Central bank digital currencies: Drivers, approaches, and technologies

Central bank digital currencies are in the limelight. Yet the motives for issuance and, relatedly, the policy approaches and designs differ. This column surveys the drivers, policy approaches and technical designs, based on a comprehensive and publicly available database. It finds that all Central bank digital currency projects aim to complement cash rather than replace it. Many projects would allow for an important role of the private sector in the payment system.

Central banks around the world are researching a new form of money: central bank digital currency (CBDC). While the concept was proposed decades ago (Tobin 1987), central banks were initially slow to embrace it. This has changed with the declining use of cash – more so during the Covid-19 pandemic, the emergence of cryptocurrencies and the possible entry of private ‘stablecoins’ (G7 Working Group on Stablecoins 2019, FSB 2020).1 CBDCs could become a new, third form of central bank money, alongside physical cash (accessible to the public) and central bank reserves (accessible to many financial institutions). 

National interest in the topic differs, as do the policy approaches and technologies being considered. Some central banks are experimenting with CBDCs, while others have decided that they see no need. And even where CBDCs are being studied, technological and economic designs differ, with very different implications for the monetary and financial system (more on this in a companion column here).

In recent research (Auer et al. 2020c), we analyse the economic and institutional drivers of CBDC projects, thus shedding light on their motivations. We then assess the policy approaches and technical design of projects, and commonalities and differences across countries.

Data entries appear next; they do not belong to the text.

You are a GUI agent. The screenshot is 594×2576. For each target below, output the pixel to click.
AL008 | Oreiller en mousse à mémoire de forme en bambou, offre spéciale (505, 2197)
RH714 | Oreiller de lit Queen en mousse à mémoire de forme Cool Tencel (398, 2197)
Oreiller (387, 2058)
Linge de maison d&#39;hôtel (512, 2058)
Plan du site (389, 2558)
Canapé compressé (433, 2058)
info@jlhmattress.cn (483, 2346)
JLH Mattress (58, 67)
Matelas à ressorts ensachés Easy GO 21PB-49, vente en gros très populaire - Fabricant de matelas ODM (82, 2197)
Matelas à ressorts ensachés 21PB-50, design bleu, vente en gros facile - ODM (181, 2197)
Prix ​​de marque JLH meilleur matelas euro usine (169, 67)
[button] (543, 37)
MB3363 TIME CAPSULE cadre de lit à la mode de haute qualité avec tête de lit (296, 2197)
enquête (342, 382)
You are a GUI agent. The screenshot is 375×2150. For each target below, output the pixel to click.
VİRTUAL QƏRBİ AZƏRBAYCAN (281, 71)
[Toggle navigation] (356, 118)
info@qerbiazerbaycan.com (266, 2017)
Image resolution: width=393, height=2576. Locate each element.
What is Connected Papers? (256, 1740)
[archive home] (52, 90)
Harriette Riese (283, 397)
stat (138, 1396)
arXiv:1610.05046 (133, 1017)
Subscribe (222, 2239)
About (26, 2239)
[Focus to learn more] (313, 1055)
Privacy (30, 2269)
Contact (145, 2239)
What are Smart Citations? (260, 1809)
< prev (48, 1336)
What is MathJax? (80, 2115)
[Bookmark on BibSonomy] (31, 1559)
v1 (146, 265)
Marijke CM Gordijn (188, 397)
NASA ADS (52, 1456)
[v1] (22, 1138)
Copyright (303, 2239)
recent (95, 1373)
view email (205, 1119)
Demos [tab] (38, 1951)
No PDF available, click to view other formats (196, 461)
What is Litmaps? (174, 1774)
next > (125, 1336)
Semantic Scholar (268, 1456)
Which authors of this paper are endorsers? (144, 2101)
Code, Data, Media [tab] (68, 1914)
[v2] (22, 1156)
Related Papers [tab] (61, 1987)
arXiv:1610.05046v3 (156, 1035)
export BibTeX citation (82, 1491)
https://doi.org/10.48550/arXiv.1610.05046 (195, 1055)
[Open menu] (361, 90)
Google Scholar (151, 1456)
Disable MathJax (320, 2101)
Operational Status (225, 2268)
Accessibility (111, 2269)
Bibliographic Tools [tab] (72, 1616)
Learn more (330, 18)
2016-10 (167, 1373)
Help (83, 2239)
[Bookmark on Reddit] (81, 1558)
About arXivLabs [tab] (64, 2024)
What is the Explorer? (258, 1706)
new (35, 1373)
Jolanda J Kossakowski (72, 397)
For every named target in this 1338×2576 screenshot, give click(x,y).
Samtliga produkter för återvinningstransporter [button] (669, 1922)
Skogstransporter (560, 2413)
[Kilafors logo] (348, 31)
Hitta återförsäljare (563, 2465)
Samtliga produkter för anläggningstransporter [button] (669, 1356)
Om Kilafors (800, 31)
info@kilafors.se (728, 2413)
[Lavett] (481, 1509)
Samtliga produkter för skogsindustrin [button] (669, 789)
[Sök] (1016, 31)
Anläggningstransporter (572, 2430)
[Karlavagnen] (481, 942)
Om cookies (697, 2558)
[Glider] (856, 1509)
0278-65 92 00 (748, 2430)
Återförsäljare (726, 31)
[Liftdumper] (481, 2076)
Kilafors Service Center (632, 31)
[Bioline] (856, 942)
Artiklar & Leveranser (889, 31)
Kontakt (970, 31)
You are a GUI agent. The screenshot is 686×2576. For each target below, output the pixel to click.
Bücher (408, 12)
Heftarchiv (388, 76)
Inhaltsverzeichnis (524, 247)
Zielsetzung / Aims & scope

The drivers of CBDC developments: Assembling a new database

We assemble a comprehensive, publicly available database from three sources of information.2 First, to measure the stance on issuance, we use the database of central bank speeches maintained by the BIS. We search the universe of over 16,000 speeches for terms such as “CBDC” or “digital money”. We then classify the stance as either negative, neutral, or positive.3 We differentiate the stance by wholesale and retail CBDC.4 The result is presented in Figure 1.

Figure 1 Speeches on CBDCs have turned more positive since late 2018 

Notes: Search on keywords “CBDC”, “digital currency” and “digital money”. The classification is based on the authors’ judgment. The score takes a value of –1 if the speech stance was clearly negative or in case it was explicitly said that there was no specific plan at present to issue digital currencies. It takes a value of +1 if the speech stance was clearly positive or a project/pilot was launched or was in the pipeline. Other speeches (not displayed) have been classified as neutral.
Source: Auer et al. (2020c).

The second source is published CBDC project reports and in-depth interviews we conducted with the respective authors. Starting from the BIS-hosted list of central bank webpages, we consult all published reports by central banks on wholesale and retail CBDC projects. We only use official reports, not rumours and unconfirmed press articles. We have classified these into four buckets: no project, research, a pilot, or a live CBDC (at the time of writing, hypothetical). A growing number of central banks has communicated on their CBDC work, and several are actively piloting a retail or wholesale CBDC (Figure 2). 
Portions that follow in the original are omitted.